ビクトンも今年13歳ながらフォンタナ家の血統を守っており、すでにムキムキだし体も大きい。何もできないわたしがいるより、ビクトンの方が頼りになりそうなので、ありがたくその場を任せ学園に向かった。
次は道を尋ねられた。キラキラしたものがいっぱい身についている、成人前ぐらいのお嬢さんだった。場所は知っていたけれど、いつも連れてってもらうので、ここからどう行けば、そこに行き着くかがわからない。あっちの方向というのはわかるんだけど。
とてもそうは見えないが田舎から出てきたばかりで、人に話しかけるのも怖いのでどうか連れて行ってくれと言われる。と言われても行き方がわからんとパニックになっていると
「リディア嬢? どうしたんだい?」
と声をかけられる。
騎士見習いの格好、ジェイお兄さんだ。騎士団長の長男。兄さまと同学年のブライの一番上のお兄さんだ。ブライのお兄さんだけあって、とてもかっこいい。見事な赤毛と意志の強そうな瞳が人をひきつける。今年最高学年の5年生。5年生は研究課程が多いので、就職先が決まっている人は5年生の時からやりだす人が多い。特に騎士になる人は、学園生と騎士見習いを並行してやると聞く。
「おはようございます。

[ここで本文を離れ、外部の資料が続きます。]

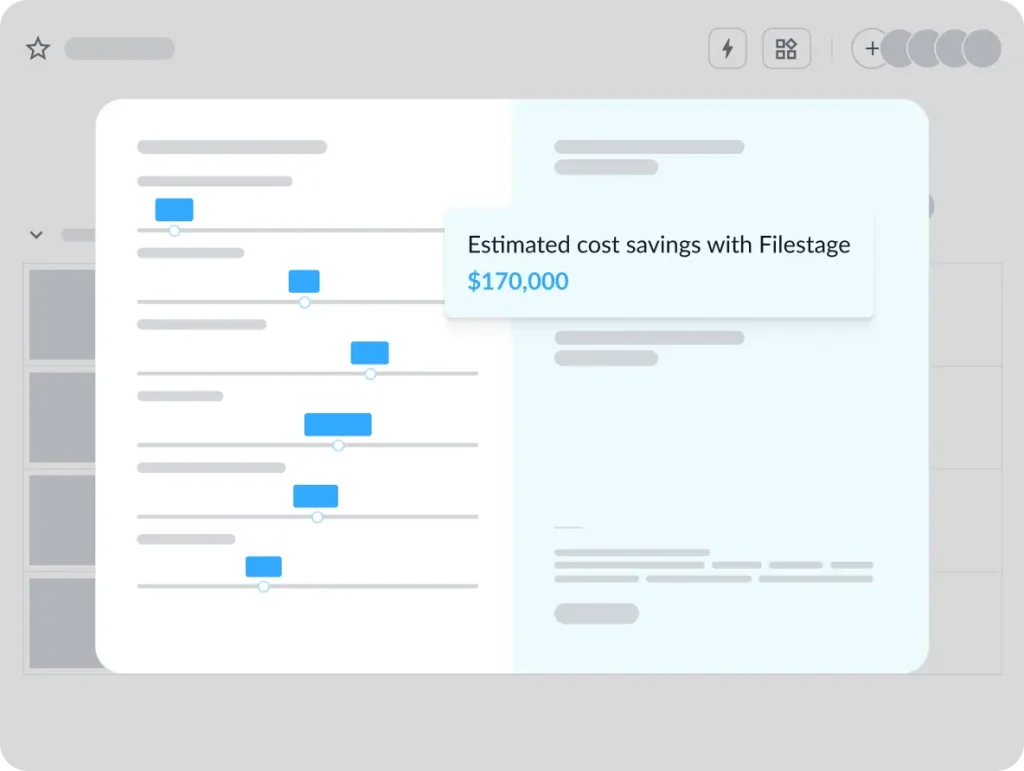The image size is (1024, 771).
Task: Click the Estimated cost savings with Filestage text
Action: (x=658, y=245)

この方に道を尋ねられたのですが、その場所がよくわからなくて……」
「ああ、そうなの、どこだい? あれ、今年入園だよね? 今日って入園試験じゃなかった?」
わたしは、そうなんですと頷く。
「じゃあ僕が責任を持ってお連れするよ。お嬢さん、私は騎士見習いです。ご案内いたしますね」
とにっこりと笑う。
それから、またわたしに向き直り
「ひとりなの? ひとりで学園まで? 迷わず行ける?」
なんでみんな、わたしがひとりで学園まで行けないと思うのさ?
イケメン騎士が案内してくれるなら絶対その方がいいよね、わたしはジェイお兄さんにお任せすることにして、わたしも問題なく学園に行けると断言した。歩くスピードをちょっとあげる。

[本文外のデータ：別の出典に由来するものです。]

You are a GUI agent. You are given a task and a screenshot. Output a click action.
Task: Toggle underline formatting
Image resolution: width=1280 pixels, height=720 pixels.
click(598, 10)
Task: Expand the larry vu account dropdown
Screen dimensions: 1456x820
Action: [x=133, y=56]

あ、マップ出せばよかったのか。歩き出してから気づいた。ちょうどその時『マスター、マップを呼び出します』とタボさんの声が頭に響いた。
え? 嘘、敵がいるの?
タボさんから自発的にマップを出すのは、危険要素を感知した時なんだよね。
目の前の画面を見れば、このまま真っ直ぐ行くと赤い点がある。
スリかなんか、かな。
うーむ、仕方ない、遠回りしよう。何回か遠回りしたため時間はかかったが、危険な要素は全て避けた。やっと学園に辿り着く。タボさんにお礼を言ってマップを消して一呼吸おく。
荘厳な佇まいの校舎が遠くに見える。数え年の12歳から受験することができ、受かれば入園を許される。5年間教育を受けられる学び舎だ。全寮制で貴族だけでなく平民にもその門は開かれている。ただ国が援助している機関といってもお金はかかるので、平民は圧倒的に少ない。

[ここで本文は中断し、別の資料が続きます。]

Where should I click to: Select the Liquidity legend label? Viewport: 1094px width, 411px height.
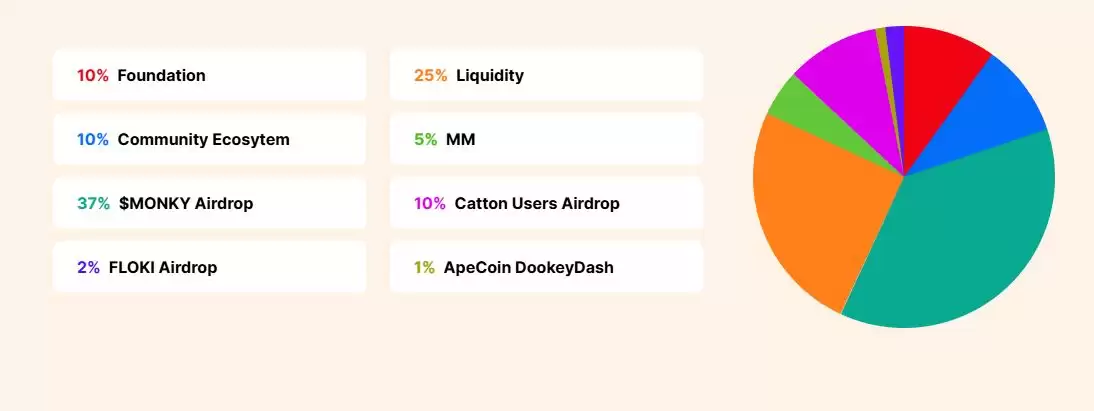click(490, 76)
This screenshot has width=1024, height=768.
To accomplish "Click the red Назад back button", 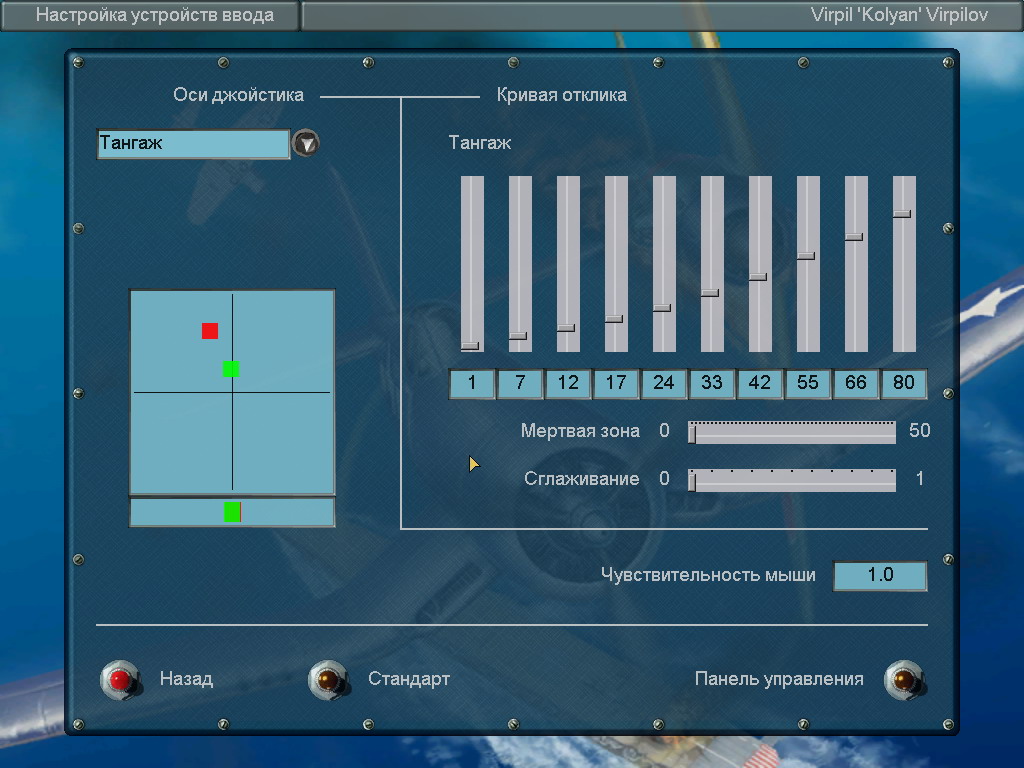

そもそも魔法を〝教える〟機関がこの学園しかない。だから学園に通えない人は、魔法を使っているのを見て、真似したり教えてもらったりするぐらいだ。属性はそれぞれに違うから、同じ属性の人に会えればいいが、会えなければ魔法を使えずに過ごす人も多いらしい。そういう体制が魔法が育っていかない要因ではないかと思う。
門番さんに挨拶をして門を潜る。いかついおじさんにしか見えないけれど、魔法で人の形をとっているだけと兄さまが言っていた。関係者以外、この門を通ることはできない。行事の時に兄さまたちの家族として入ったことはあるけどね。わたしは今日は受験生のバッジをつけている。
正面に見える花数字で表したおしゃれ時計は、まもなく試験が始まることを示していた。
マジでヤバい。
だから、もう馬車がほとんどいなかったのか!
庭園スペースを駆け足だ。試験会場の矢印に沿っていけば、制服姿のおどおどした先輩に声をかけられる。学園の制服は、なかなかかわいい。
「おはようございます。お名前は?」
「おはようございます。リディア・シュタインと申します」
「じ、時間ギリギリですよ。教室はこちらです、一緒に来てください」
わたしは先輩について、小走りに急いだ。
「こちらです」
わたしはお礼を言って、ドアを開け、あまりにも音がないので首を傾げた。
3歩入れば中が見えて、そこには雑多に物が積み上げられ、とても試験会場とは思えなかった。
振り返ればドアは閉まっていて、ドアノブを回そうとしてもびくともしない……。
わたしはドアを叩いた。
「先輩?」
声をかけ、もう一度ドアを叩いたが、反応なし。
「嘘でしょ」
わたしの声が乾いた部屋の中で響いた。